WHAT THE TASK REQUIRES → Reproduce everything from the line containing "Click the info icon beside the chart title" down to the end of the entries, both ends included, leaving the pictures out of your output.

Pointing data for screenshots:
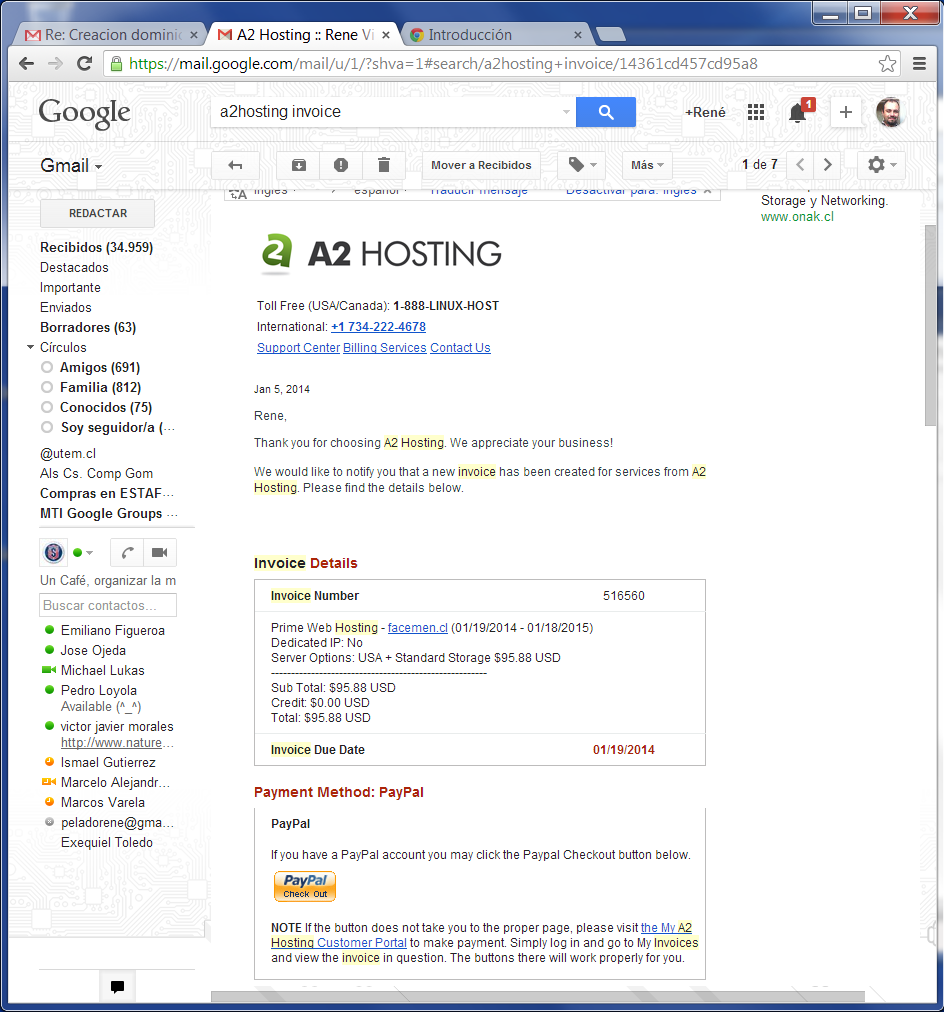
Task: Click the archive icon in toolbar
Action: coord(298,165)
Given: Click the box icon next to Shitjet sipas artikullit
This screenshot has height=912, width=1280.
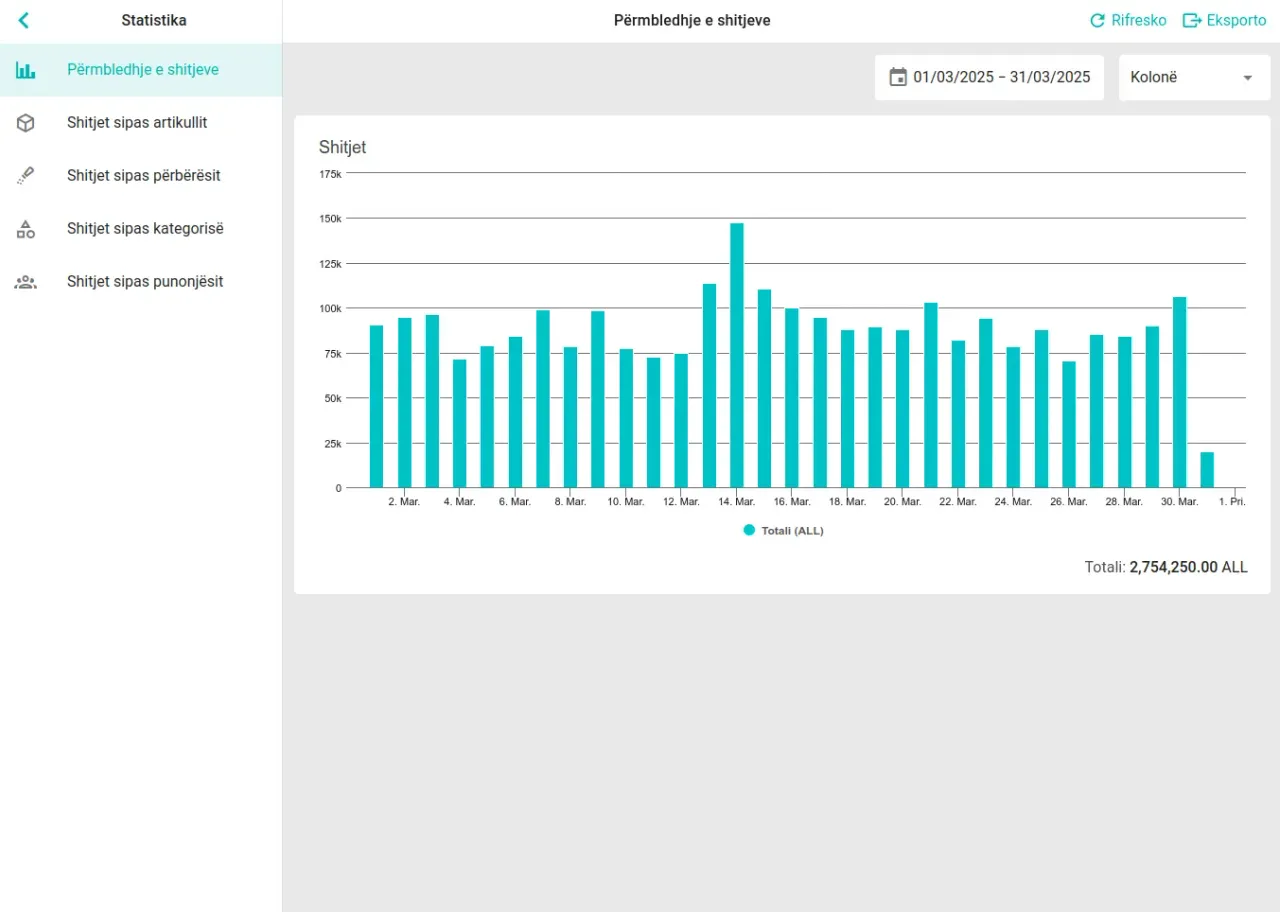Looking at the screenshot, I should click(x=26, y=123).
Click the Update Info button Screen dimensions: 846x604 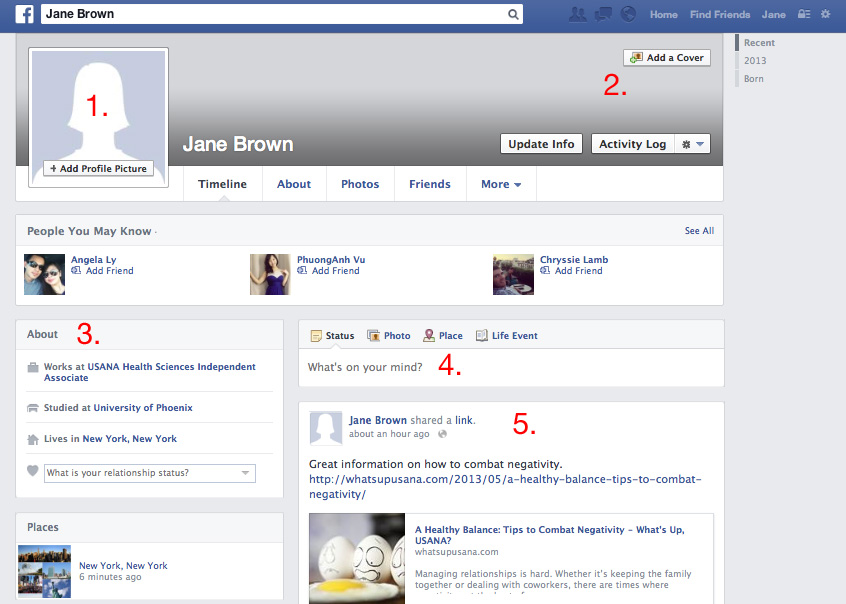tap(541, 144)
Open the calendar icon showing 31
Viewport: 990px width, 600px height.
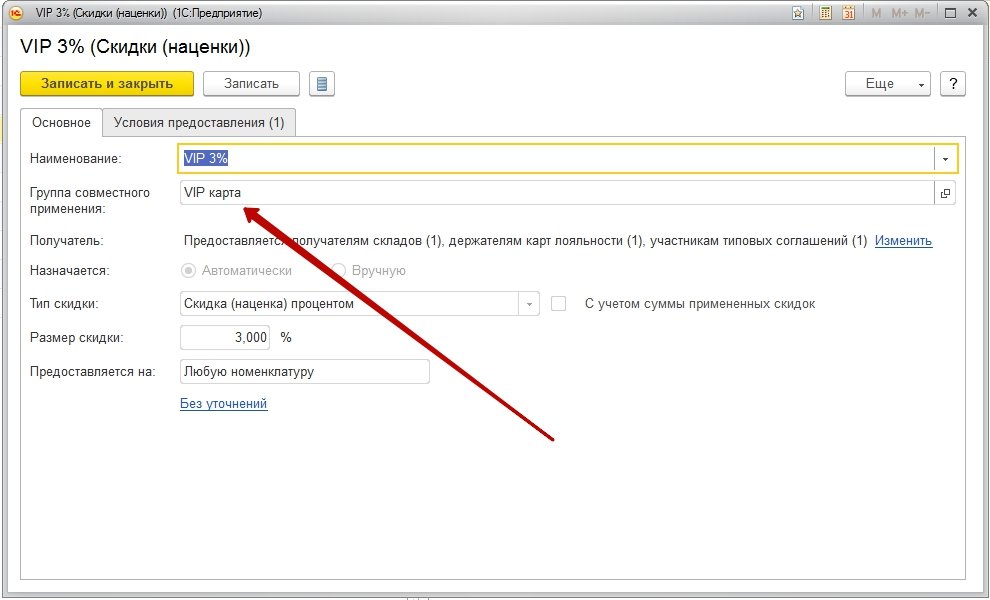click(849, 13)

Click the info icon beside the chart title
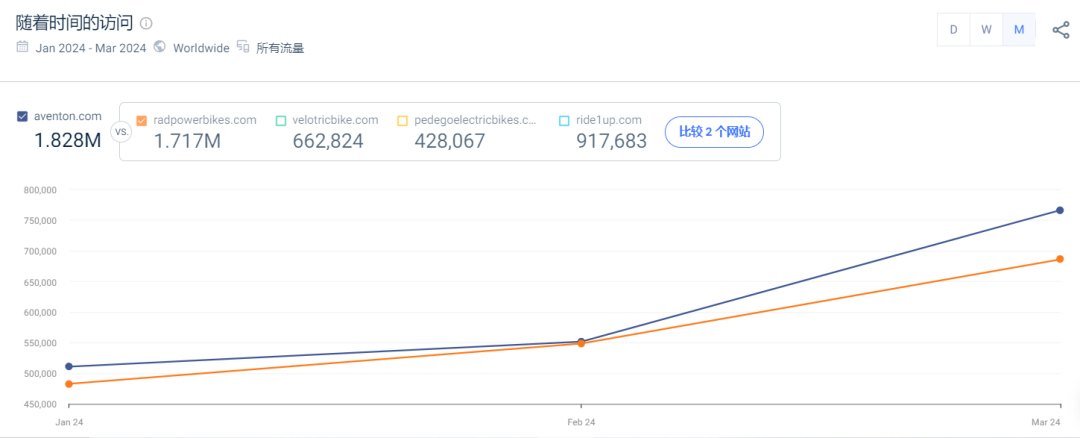(146, 23)
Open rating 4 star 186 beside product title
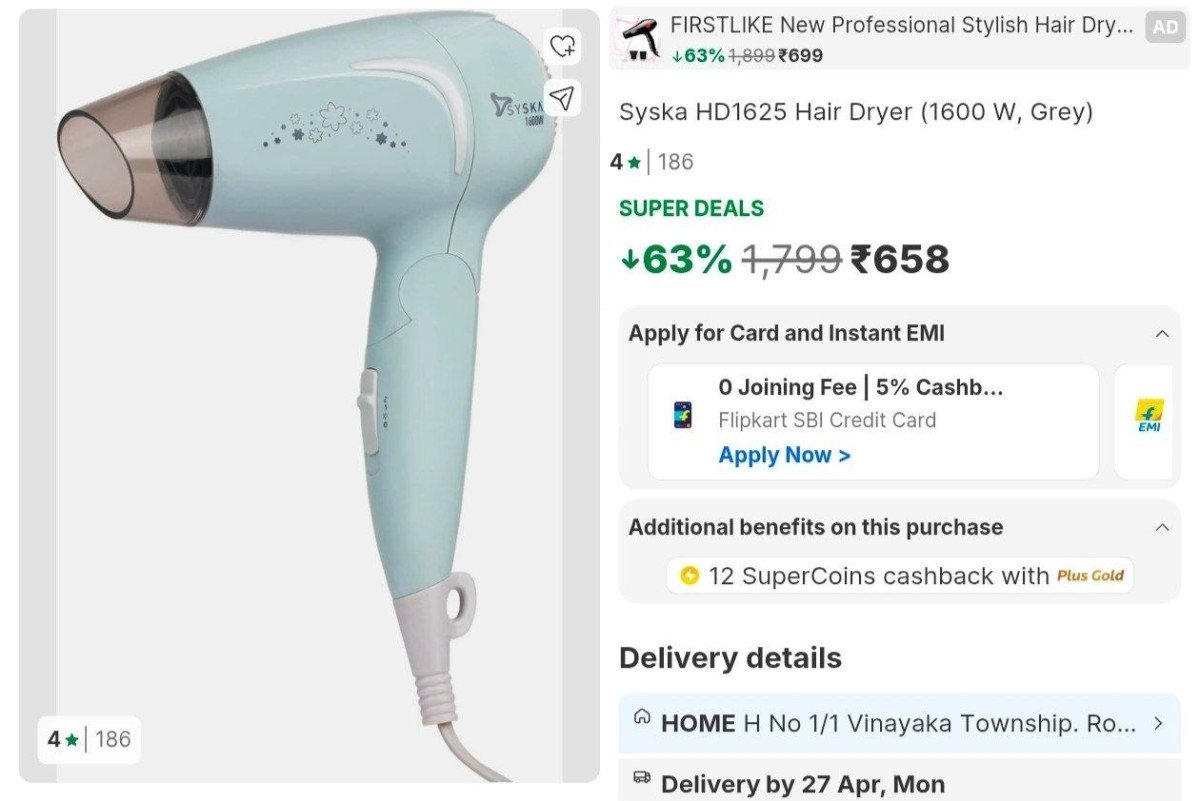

SOLUTION TO THIS EXERCISE →
Click the info icon beside the chart title
(146, 23)
Open rating 4 star 186 beside product title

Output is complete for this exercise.